#### [TEXTO FORNECIDO]
========================
Thierry está no Grandolense desde o verão do ano passado |
Passou pela formação do Cruzeiro,
chegou a estar alojado com 12 pessoas numa casa quando jogou pelo FC
Setúbal e recentemente foi eleito o melhor guarda-redes da I
Distrital da AF Setúbal. Apesar do reconhecimento, já renovou pelo O
Grandolense, que nas últimas épocas tem ficado a meio da tabela.
Em entrevista, o gigante
guarda-redes brasileiro conta como surgiu a possibilidade de jogar em Portugal,
revela as promessas que não lhe foram cumpridas e explica porque decidiu ficar
em Grândola e o que falta à equipa para se intrometer na luta pela subida de
divisão.
DAVID PEREIRA - O Thierry
foi eleito o melhor guarda-redes da I Distrital da AF Setúbal pelos treinadores
que disputaram a competição. Como recebeu a notícia? Ficou surpreendido?
THIERRY – Fiquei a saber porque
tenho um grupo de amigos no WhatsApp e eles puseram lá e, na brincadeira, disseram
que tinha sido comprado e que paguei para ser distinguido. O campeonato não foi
o melhor para nós, tivemos uma fase má e depois conseguimos dar a volta. Fico
contente, porque o trabalho individual foi visto, pois foi uma votação dos
treinadores.
Já tinha a impressão que era
assim tão apreciado?
Sinceramente, não. Também havia
os guarda-redes dos clubes de topo, o do Barreirense
e os do Olímpico
do Montijo e do Comércio
e Indústria. Supostamente, toda a gente pensava que fosse um deles, por
terem andado lá em cima e por fazerem parte de equipas que perderam poucos
jogos e sofreram poucos golos. Fiquei surpreendido, mas contente, levaram em
conta não o número de golos sofridos, mas as exibições que fiz. Quem via só os
resultados devia pensar que O
Grandolense não tinha jogadores de qualidade, sobretudo porque tivemos uma
sequência de derrotas no início do campeonato e vários golos sofridos.
========================
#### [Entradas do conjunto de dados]
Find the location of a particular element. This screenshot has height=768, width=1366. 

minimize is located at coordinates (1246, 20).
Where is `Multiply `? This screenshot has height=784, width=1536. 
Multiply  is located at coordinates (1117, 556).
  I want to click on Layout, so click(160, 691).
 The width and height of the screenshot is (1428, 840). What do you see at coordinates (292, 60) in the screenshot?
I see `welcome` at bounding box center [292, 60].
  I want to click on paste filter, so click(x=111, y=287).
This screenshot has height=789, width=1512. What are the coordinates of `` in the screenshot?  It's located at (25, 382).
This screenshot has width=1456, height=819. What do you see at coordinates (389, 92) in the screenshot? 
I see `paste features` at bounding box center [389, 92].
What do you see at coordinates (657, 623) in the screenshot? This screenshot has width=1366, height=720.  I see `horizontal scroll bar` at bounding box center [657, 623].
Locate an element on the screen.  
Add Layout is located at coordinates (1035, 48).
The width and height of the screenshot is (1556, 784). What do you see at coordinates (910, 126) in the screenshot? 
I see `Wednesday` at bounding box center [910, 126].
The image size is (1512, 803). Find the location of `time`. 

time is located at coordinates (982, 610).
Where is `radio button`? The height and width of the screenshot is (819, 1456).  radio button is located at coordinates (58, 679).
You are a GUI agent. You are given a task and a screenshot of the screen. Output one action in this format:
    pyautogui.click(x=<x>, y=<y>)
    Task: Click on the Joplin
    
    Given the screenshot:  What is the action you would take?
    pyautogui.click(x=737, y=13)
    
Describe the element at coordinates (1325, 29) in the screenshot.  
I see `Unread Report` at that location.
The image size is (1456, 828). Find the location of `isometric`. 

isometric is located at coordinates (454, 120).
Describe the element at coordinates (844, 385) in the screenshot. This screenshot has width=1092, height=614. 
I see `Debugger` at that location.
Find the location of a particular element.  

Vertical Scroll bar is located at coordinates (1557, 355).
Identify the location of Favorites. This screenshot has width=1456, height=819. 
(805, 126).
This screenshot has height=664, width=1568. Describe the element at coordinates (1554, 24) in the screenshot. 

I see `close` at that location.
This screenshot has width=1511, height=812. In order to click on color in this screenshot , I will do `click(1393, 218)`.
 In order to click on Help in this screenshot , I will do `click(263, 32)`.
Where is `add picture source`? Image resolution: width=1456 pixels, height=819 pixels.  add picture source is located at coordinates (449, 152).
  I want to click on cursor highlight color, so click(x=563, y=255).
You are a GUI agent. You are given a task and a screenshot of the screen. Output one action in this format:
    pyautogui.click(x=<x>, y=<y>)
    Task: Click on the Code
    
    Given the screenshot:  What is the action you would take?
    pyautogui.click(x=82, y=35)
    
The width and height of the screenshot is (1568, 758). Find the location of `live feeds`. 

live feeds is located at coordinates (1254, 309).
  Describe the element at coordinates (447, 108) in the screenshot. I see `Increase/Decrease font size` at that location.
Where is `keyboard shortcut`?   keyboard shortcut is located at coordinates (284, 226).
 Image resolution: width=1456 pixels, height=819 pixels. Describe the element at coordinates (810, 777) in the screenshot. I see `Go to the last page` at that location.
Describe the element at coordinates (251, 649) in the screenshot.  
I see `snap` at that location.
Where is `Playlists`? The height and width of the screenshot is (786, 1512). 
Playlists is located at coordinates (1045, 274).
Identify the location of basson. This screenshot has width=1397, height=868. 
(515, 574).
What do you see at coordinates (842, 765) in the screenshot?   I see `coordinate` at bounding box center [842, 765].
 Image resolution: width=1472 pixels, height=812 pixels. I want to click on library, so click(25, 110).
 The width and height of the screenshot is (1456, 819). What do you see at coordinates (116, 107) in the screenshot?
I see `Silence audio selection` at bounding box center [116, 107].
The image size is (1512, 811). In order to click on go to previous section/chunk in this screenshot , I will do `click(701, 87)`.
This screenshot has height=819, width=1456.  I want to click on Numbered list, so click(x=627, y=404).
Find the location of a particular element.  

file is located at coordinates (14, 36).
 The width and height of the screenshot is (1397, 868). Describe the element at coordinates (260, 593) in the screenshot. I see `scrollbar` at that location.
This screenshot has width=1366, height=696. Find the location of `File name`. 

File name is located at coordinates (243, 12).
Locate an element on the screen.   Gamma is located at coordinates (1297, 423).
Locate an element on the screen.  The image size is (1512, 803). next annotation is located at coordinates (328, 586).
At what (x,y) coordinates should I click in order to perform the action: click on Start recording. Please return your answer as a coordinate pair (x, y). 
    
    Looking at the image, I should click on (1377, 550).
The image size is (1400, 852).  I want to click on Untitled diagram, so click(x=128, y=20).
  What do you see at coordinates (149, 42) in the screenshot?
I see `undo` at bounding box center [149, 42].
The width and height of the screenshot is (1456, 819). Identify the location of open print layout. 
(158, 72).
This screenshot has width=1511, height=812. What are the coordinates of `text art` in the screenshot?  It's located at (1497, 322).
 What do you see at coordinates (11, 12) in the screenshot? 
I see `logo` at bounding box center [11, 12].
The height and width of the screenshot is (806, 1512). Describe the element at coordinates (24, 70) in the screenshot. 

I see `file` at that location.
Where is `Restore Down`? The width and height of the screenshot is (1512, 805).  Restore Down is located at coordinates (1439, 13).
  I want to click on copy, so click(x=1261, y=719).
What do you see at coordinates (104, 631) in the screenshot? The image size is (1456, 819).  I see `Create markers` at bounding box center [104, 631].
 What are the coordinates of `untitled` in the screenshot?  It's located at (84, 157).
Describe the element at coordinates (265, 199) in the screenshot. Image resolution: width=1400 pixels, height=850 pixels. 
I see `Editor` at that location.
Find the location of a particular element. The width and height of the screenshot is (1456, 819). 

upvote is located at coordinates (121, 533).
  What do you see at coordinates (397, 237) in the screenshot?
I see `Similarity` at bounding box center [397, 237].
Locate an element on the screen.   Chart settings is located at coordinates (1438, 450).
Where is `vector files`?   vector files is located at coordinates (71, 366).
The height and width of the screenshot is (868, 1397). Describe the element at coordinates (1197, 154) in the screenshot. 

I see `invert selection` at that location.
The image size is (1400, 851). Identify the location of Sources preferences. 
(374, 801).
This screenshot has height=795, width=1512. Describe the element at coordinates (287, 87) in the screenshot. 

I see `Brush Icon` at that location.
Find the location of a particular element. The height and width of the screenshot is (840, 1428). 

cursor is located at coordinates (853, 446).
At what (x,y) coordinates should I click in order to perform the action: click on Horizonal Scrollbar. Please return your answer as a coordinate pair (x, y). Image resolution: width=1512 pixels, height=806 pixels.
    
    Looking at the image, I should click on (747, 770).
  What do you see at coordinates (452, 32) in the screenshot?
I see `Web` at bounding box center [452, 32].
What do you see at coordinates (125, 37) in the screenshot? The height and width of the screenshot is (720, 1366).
========================
Indique, por favor, em que clube Thierry fez a formação, segundo a entrevista.

#### [RESOLUÇÃO]
Thierry passou pela formação do Cruzeiro.